PROBLEM DETAILS => Copy out the records starting with the line that contains "This screenshot has height=543, width=640." and ending with the line that contains "tap(664, 56)", leaving every line unchanged.

——

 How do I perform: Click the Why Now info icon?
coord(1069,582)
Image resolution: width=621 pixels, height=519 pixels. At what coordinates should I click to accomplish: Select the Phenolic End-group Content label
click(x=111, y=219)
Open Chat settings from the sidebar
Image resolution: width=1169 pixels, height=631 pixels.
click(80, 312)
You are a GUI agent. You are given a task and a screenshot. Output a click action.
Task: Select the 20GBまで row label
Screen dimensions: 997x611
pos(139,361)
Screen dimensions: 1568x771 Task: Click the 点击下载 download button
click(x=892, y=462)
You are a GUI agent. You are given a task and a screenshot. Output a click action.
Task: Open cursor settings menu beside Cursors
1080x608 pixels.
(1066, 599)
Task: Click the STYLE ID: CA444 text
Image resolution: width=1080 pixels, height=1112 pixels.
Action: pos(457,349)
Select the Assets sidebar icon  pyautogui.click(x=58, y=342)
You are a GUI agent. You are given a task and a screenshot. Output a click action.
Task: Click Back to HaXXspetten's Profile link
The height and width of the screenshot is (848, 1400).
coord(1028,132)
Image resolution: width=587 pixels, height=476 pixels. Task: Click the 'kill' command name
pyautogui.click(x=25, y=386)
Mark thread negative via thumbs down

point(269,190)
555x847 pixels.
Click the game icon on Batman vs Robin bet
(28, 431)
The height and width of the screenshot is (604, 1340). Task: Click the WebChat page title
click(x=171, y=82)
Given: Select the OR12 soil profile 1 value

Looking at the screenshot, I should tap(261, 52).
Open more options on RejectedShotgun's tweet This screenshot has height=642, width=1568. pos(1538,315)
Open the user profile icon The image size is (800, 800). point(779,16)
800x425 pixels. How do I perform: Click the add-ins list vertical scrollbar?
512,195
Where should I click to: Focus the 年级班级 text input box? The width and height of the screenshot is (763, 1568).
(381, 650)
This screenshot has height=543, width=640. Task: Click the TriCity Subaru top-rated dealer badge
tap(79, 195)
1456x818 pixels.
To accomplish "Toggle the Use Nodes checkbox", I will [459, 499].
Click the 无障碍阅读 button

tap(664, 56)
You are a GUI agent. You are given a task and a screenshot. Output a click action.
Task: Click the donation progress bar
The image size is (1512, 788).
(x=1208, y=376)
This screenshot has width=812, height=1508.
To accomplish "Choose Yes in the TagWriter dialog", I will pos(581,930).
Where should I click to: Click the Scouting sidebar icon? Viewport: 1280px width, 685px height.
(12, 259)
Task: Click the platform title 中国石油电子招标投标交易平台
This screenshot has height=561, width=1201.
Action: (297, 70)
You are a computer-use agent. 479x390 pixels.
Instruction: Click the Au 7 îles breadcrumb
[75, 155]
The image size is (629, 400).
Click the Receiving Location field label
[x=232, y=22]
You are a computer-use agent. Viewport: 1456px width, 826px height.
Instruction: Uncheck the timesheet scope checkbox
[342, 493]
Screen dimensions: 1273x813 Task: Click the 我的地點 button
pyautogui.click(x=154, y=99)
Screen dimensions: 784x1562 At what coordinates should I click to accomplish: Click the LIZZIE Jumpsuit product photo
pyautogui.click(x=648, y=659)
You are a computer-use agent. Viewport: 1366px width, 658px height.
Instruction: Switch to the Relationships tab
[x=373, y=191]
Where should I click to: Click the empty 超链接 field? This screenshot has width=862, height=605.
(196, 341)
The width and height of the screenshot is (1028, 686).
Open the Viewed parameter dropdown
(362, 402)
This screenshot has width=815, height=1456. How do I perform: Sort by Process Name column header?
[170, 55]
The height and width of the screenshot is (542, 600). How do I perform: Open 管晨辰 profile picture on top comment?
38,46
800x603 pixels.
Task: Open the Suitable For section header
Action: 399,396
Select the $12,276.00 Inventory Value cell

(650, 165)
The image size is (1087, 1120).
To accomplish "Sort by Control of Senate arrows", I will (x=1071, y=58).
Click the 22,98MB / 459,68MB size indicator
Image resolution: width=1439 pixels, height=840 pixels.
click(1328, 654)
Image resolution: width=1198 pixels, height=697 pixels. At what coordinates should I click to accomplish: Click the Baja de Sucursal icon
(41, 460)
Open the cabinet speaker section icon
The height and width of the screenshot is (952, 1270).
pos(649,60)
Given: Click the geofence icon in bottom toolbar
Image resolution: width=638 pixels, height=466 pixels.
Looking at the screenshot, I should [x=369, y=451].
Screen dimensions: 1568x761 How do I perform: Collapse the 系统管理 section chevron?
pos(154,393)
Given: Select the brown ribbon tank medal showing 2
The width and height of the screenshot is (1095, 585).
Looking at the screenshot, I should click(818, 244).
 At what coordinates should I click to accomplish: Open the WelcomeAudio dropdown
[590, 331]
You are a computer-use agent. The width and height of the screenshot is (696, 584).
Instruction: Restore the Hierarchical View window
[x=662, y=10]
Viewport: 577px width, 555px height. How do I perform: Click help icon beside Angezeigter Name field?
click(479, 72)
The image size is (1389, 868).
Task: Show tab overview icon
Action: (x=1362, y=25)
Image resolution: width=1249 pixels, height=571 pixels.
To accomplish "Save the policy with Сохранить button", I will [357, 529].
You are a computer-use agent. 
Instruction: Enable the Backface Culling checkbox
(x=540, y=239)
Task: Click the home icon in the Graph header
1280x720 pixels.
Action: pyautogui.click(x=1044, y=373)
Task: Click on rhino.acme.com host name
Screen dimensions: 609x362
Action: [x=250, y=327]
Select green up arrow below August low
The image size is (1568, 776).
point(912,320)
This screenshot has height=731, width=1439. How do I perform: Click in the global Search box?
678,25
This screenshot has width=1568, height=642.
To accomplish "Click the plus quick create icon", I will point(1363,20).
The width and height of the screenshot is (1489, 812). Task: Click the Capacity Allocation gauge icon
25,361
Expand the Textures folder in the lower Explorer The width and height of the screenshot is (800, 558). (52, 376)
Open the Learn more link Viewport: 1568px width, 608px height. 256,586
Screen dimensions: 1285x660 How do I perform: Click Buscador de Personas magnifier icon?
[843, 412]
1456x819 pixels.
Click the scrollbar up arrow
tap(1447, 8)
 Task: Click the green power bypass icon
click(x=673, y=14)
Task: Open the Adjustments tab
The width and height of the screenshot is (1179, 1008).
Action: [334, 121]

——

TASK RESPONSE =>
This screenshot has height=543, width=640. Task: Click the TriCity Subaru top-rated dealer badge
tap(79, 195)
1456x818 pixels.
To accomplish "Toggle the Use Nodes checkbox", I will [459, 499].
Click the 无障碍阅读 button

tap(664, 56)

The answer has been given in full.